The Psychological Relations Between Sexuality and Alcoholism

Karl Abraham

It is an undisputed fact that, generally speaking, men are more prone to indulgence in alcohol than women. Though there are places where it is as much a matter of course for women to drink as for men, and others where drunken women are frequently to be seen in the streets, yet alcohol is never bound up with the social life of women in the way it is with that of men. There are large circles of people who regard addiction to drink in men as a token of manliness or even make it a point of honour, but social custom never strictly imposes on women the obligation to drink; our customary moral code is rather inclined to call drinking unwomanly, and it is never a subject of boasting amongst normal women, as it is amongst men.

It seems to me worth while to try to find out whether this different attitude of the two sexes towards alcohol is based on a difference in their sexuality. An investigation of this sort must be based on the more recent conceptions of the psychosexual constitution in men and women, as laid down especially in the works of Freud.

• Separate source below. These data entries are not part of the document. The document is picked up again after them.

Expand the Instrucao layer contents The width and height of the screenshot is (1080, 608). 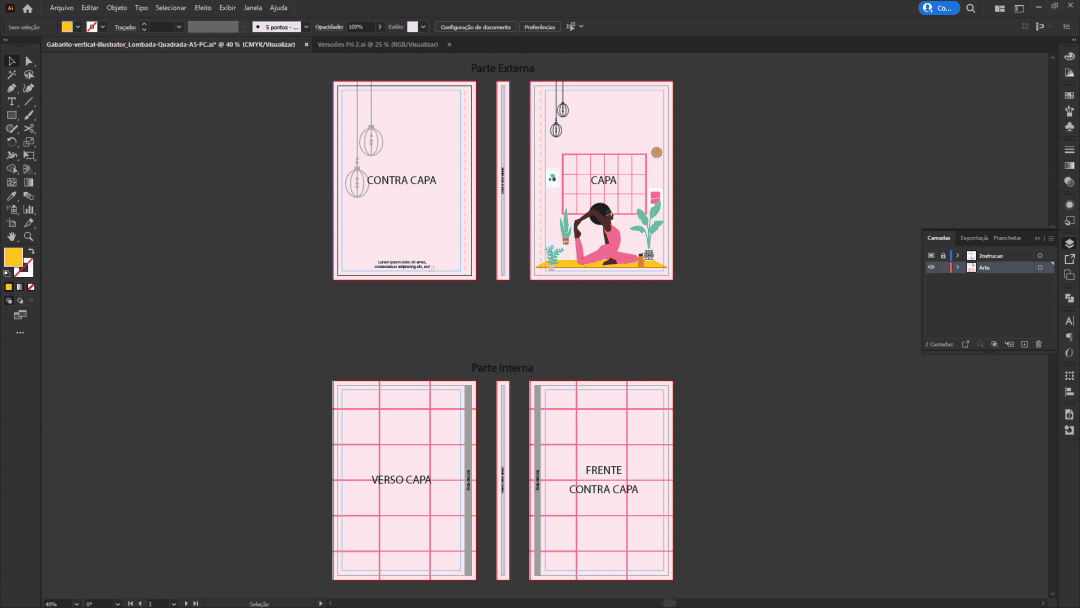(x=958, y=256)

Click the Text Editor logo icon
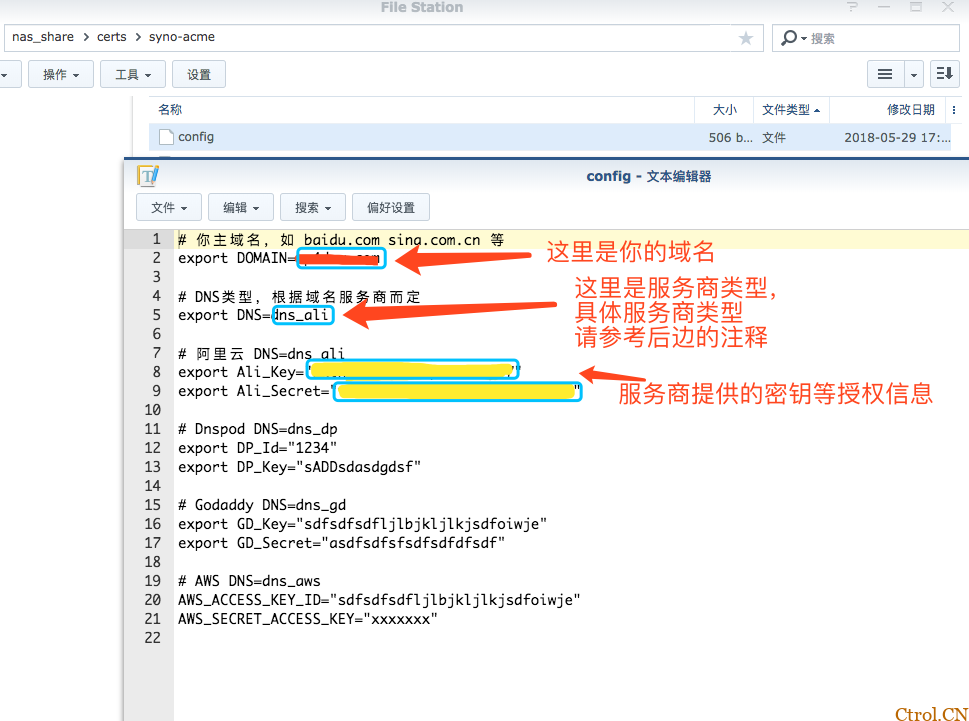[147, 175]
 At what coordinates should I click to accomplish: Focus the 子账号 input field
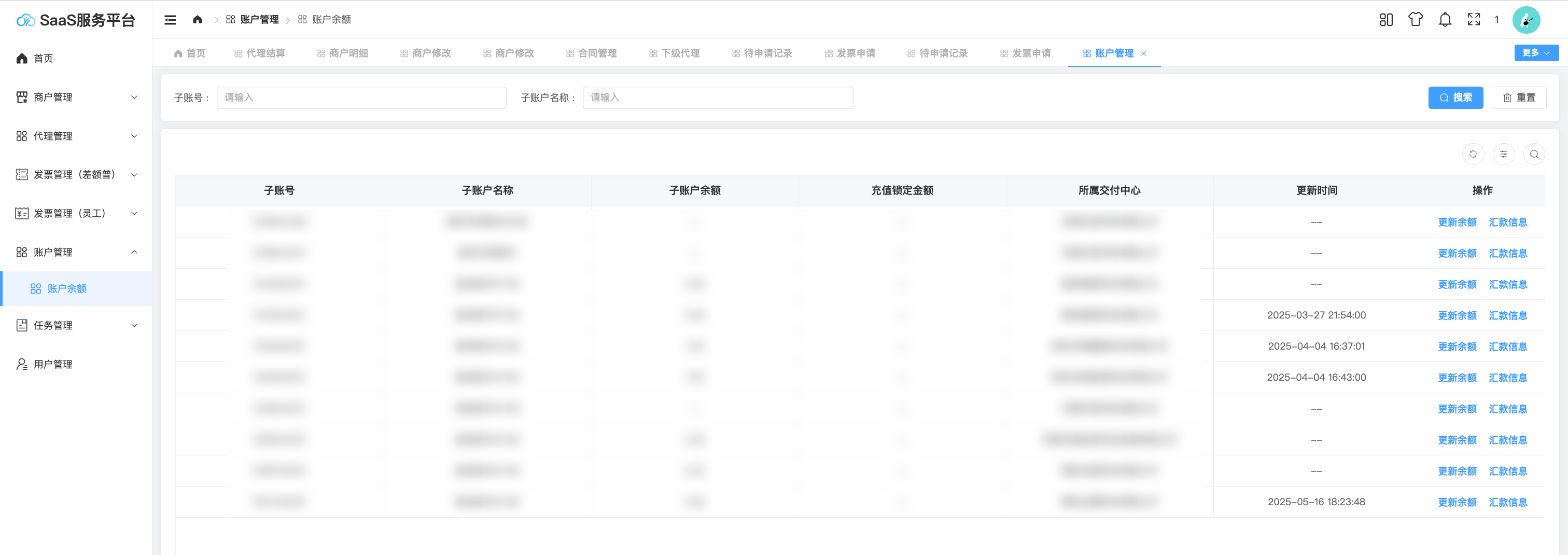click(361, 98)
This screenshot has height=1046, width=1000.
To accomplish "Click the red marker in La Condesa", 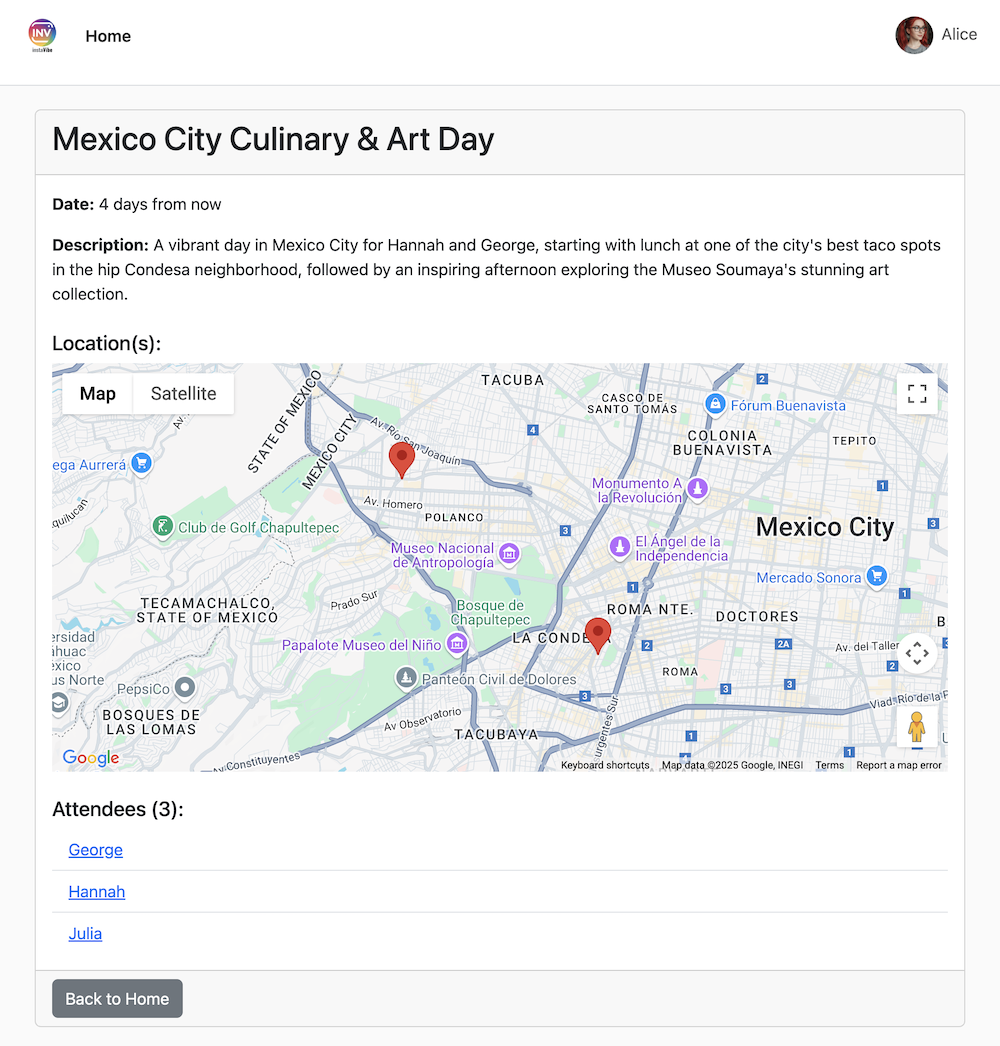I will (598, 634).
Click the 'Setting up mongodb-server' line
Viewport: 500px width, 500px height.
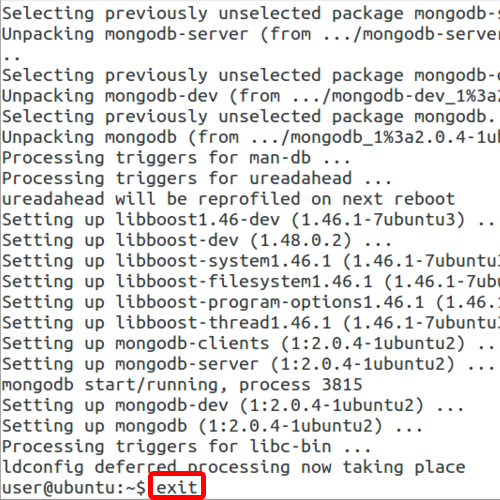coord(248,364)
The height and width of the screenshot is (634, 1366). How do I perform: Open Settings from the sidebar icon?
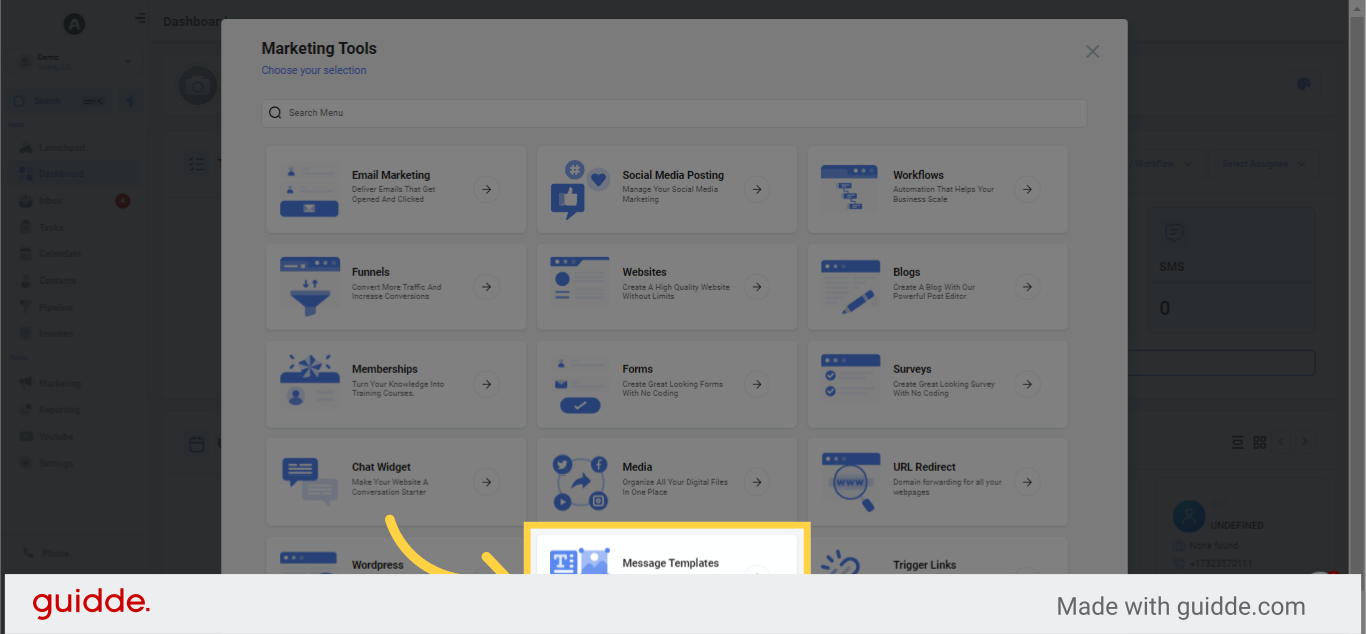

As the study of evolution shows, our bodies contain the rudiments of the genital organs of both sexes. In the course of normal development one set of the rudimentary organs becomes less prominent or takes on other functions, whilst the other continues to develop until it is able to fulfil its functions. A process which is altogether analogous takes place in the psychosexual sphere. Here also the differentiation of the sexes proceeds from an original condition of bisexuality. In childhood the manifestations of the sexual impulse are still very similar in boys and in girls.